The free fatty acids released from adipose tissue can be utilized anywhere there is an energy need within the body. The process of releasing these compounds begins with a signal from the pancreas, the organ responsible for the monitoring of glucose concentrations in the blood. When a low glucose level is detected, the glucagon hormone is released to stimulate glucose release from the stores of glycogen in the liver. If the blood level of glucose is too high, the body releases the hormone insulin. In this circumstance, fatty acid production will be stimulated through the further trigger of the chemical lipase in the adipose tissue. The ultimate destination of the released fatty acids is the mitochondria of the subject cells that require energy. The mitochondria is the powerhouse of every cell.

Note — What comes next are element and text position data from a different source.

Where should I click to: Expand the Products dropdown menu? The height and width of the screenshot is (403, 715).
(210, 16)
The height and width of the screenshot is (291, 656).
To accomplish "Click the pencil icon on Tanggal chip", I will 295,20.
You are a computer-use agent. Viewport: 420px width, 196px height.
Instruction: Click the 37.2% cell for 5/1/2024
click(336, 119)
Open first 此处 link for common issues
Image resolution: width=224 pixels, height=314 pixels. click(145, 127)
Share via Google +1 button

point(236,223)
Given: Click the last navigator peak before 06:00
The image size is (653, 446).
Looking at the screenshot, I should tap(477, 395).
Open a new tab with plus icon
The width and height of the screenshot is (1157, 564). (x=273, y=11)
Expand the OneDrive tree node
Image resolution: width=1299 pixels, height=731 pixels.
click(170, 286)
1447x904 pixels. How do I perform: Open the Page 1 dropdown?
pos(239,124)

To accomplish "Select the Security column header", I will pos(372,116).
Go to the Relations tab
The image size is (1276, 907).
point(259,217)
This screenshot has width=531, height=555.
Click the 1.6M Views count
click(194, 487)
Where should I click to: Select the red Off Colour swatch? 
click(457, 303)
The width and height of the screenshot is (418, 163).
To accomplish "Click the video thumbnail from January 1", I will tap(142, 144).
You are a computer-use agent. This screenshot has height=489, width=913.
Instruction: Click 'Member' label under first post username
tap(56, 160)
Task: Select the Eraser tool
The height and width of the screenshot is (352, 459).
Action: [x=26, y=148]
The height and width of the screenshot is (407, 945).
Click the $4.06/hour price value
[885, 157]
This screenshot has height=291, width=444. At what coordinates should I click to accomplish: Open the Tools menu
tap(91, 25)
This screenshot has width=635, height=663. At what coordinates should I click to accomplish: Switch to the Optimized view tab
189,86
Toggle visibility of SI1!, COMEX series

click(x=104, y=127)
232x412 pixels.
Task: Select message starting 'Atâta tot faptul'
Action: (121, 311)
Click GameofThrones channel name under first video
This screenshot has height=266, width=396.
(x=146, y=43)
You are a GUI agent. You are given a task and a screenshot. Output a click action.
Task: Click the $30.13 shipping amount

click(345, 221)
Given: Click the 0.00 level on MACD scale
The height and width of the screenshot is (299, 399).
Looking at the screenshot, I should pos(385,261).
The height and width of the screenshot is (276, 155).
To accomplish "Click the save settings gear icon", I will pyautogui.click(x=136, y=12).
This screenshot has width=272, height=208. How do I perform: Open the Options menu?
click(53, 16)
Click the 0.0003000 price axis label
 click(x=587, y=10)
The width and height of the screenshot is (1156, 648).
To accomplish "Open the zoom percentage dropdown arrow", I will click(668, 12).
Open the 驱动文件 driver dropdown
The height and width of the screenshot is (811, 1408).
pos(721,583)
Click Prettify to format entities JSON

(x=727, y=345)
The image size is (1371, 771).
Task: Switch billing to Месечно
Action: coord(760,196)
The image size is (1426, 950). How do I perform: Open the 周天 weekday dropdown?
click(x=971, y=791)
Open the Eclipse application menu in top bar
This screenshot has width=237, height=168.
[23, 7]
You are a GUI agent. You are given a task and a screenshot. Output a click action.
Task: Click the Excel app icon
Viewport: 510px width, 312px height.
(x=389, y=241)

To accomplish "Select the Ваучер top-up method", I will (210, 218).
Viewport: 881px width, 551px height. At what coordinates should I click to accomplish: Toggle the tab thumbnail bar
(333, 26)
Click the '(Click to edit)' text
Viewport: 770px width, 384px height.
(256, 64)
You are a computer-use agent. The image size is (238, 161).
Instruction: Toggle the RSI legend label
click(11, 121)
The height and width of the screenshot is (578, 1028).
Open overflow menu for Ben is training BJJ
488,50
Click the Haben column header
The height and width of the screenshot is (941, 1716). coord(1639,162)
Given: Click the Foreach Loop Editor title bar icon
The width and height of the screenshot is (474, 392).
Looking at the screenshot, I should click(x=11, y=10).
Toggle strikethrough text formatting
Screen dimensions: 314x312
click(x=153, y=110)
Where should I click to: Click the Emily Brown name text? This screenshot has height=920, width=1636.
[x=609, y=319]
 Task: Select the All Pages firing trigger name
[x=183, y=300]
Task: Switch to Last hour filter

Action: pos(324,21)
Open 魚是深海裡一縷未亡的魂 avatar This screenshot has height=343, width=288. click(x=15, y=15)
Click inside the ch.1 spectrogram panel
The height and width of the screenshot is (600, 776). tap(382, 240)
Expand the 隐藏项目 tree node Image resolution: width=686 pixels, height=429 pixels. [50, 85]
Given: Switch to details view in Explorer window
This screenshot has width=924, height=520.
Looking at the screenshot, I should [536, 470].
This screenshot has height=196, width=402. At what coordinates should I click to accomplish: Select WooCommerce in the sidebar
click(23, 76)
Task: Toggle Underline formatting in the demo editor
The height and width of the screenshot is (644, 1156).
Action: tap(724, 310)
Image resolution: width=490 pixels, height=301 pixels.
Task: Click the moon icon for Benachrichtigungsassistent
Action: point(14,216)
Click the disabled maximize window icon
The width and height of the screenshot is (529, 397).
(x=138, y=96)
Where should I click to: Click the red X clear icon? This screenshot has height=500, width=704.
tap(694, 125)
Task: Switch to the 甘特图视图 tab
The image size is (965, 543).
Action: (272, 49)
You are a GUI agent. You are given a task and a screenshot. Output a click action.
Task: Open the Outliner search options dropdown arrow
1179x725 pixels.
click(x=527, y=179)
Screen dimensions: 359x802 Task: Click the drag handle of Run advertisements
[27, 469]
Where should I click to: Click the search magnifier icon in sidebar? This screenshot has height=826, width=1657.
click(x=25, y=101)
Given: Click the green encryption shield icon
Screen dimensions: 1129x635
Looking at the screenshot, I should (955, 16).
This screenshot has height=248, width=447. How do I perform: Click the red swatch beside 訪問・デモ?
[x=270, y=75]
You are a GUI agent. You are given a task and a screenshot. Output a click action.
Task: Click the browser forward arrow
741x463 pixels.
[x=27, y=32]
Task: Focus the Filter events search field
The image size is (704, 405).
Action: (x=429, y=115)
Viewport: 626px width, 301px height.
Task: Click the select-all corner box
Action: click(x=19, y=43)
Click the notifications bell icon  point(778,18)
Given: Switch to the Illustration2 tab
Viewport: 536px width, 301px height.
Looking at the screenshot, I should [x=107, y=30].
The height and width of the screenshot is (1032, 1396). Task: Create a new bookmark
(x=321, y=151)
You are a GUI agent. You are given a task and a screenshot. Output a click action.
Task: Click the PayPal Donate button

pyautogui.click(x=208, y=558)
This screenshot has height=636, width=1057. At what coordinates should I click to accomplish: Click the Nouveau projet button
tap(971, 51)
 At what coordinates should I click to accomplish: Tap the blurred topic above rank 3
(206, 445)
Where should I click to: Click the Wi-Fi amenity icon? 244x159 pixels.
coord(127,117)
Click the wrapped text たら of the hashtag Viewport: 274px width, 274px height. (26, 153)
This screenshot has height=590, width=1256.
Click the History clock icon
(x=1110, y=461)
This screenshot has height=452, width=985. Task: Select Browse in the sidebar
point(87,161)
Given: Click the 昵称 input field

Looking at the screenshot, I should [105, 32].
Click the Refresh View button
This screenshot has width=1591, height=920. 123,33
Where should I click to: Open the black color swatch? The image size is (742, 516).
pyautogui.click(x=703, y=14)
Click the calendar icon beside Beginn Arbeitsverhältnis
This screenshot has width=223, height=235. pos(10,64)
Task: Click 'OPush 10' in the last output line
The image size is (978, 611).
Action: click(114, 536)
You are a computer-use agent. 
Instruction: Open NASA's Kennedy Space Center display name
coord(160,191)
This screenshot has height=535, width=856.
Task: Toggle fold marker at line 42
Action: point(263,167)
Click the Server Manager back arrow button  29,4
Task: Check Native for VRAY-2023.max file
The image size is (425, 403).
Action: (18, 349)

There is a well-known correlation between the consumption of caffeine and the metabolizing of free fatty acids. Caffeine promotes the process of lipolysis, the breakdown of the triglycerides stored in the adipose cells. There is also a scientifically established linkage between the increased presence of fatty acids in the bloodstream and the onset of diabetes, the disease whereby the body produces insufficient amounts of insulin to properly regulate the level of blood sugars (glucose).

While fat, in the form of fatty acids, is a very desirable energy source, it is dependent on the presence of oxygen to be useful. In circumstances where energy is required by the body more quickly than oxygen can be delivered to the required location, the body will switch to its less energy efficient anaerobic system. When the body is using one of its anaerobic energy systems, it cannot burn fat, but it will simply generate less energy and will sustain a greater glucose depletion.